Equally persuasive to the conclusion that the receiver is without power to initiate this cause of action without prior court approval is the unique posture of two Commonwealth agencies necessarily being involved with respect to the affairs of these companies and the issuance of thrift notes. Under the security statutes above referred to the Pennsylvania Securities Commission has duties with respect to the issuance of securities, exempt or not exempt. Also, under said statutes a receiver may be but need not be appointed incident to liquidation proceedings initiated by the Commission. But for the petition of the Commission seeking an appointment of a receiver in these proceedings the Commission itself would be
[ 48 Pa. Commw. Page 272]
responsible for marshalling the assets and discharging, to the extent possible, the liabilities of the insolvent companies. In such a posture it is difficult to believe that it would or could, at least without the approval of the Attorney General, have initiated this lawsuit. It is equally realistic to recognize the possibility that the Commission could be joined as a third party defendant in this litigation. We can perceive no benefit to creditors of the insolvent company emanating from such complex litigation posing so many novel questions with a limited possibility of monetary recovery. To the contrary we perceive it to be counterproductive to their interests absent a further proceedings before this Court in 757 C.D. 1974 which would produce a persuasive conclusion to the contrary.

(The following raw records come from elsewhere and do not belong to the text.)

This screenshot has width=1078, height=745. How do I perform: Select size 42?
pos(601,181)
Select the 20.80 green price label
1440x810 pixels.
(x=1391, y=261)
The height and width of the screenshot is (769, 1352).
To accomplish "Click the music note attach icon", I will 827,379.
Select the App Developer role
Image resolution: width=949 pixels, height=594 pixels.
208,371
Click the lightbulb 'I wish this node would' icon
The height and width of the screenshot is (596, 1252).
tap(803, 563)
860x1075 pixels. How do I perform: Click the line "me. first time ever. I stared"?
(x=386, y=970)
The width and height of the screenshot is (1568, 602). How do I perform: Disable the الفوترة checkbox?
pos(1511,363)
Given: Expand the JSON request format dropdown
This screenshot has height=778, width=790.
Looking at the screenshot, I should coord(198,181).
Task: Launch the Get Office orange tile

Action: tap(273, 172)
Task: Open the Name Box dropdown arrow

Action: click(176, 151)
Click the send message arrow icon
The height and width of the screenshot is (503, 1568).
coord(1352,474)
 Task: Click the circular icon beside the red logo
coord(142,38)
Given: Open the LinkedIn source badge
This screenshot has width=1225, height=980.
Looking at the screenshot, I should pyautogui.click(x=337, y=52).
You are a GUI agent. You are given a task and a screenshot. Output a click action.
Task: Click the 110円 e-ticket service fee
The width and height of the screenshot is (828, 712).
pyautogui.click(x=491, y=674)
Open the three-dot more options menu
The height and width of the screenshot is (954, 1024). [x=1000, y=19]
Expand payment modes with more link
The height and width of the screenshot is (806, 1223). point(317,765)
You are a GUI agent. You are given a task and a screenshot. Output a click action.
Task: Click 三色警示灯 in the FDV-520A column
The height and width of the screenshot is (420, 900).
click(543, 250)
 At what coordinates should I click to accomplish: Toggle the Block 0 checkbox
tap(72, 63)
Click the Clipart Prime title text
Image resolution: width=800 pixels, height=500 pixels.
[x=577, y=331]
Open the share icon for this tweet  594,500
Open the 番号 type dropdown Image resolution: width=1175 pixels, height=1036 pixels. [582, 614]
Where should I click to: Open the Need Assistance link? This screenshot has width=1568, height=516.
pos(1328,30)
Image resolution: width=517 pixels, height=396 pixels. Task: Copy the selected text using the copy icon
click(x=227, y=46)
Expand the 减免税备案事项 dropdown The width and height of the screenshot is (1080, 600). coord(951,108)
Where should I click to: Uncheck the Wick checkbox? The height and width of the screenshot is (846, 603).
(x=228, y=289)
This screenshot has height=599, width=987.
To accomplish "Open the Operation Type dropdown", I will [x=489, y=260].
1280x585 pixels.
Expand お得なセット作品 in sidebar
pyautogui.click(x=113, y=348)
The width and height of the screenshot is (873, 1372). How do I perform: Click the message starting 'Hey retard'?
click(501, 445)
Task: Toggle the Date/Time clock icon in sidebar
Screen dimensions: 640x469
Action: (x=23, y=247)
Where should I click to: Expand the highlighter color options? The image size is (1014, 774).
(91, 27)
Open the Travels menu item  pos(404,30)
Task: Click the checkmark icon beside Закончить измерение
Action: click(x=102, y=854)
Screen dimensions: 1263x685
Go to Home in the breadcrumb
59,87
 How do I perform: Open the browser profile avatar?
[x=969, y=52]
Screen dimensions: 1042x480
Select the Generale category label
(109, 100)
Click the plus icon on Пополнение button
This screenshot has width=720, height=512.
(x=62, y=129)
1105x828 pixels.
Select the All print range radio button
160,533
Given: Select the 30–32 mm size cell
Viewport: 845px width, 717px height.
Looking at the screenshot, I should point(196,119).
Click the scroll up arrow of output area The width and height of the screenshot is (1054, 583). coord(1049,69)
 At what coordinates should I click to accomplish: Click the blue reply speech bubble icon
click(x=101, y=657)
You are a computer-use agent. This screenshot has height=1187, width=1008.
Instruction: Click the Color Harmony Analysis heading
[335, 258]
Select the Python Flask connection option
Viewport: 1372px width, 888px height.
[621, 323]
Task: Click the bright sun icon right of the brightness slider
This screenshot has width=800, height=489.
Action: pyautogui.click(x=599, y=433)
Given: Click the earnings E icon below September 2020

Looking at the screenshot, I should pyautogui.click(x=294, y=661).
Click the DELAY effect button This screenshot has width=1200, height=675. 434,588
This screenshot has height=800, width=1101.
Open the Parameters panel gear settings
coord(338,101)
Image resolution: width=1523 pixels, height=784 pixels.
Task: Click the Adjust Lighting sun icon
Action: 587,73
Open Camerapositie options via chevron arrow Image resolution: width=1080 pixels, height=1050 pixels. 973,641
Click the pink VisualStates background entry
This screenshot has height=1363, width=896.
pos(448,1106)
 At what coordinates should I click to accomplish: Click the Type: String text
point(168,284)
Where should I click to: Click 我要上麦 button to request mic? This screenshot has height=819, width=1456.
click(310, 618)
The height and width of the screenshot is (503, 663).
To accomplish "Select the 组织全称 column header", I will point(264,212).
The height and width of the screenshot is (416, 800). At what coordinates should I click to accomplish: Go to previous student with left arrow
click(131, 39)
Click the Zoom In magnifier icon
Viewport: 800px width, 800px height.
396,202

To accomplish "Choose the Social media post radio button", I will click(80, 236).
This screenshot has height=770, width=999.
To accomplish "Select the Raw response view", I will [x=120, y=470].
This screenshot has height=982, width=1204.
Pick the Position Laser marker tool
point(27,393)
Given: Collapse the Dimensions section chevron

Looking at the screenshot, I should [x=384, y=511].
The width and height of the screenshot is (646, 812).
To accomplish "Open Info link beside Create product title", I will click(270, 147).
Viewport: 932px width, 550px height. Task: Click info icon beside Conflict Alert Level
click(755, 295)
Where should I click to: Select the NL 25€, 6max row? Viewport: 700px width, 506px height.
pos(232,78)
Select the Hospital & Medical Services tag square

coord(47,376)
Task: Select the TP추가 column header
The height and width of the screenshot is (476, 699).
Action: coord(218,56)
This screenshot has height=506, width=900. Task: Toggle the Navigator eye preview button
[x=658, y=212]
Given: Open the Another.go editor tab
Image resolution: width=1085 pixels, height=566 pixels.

Now, January 3, 1980, it is hereby ordered that:
1. Plaintiff's cause of action as asserted against the Department of Banking is dismissed.
2. Plaintiff's cause of action as asserted against defendants Dellmuth and Patterson is dismissed.
3. Plaintiff's complaint is dismissed as to all other defendants without prejudice to seek leave of court by proceedings to No. 757 C.D. 1974 to maintain a cause of action as to the remaining defendants.
Petition of plaintiff dismissed.
Concurring and Dissenting Opinion by Judge Crumlish, Jr.:
I concur in this opinion, except insofar as it conflicts with my views on sovereign immunity as set forth in my Concurring and Dissenting Opinion in Brungard v. Hartman, 46 Pa. Commonwealth Ct. 10, 405 A.2d 1089 (1979).
[ 48 Pa. Commw. Page 273]
Concurring and Dissenting Opinion by Judge DiSalle:
For the reasons set forth in my concurring and dissenting opinions in Brungard v. Hartman, 46 Pa. Commonwealth Ct. 10, 405 A.2d 1089 (1979), and Estate of Armstrong v. Pennsylvania Board of Probation and Parole, 46 Pa. Commonwealth Ct. 33, 405 A.2d 1099 (1979), I dissent. I concur in the opinion in all other respects.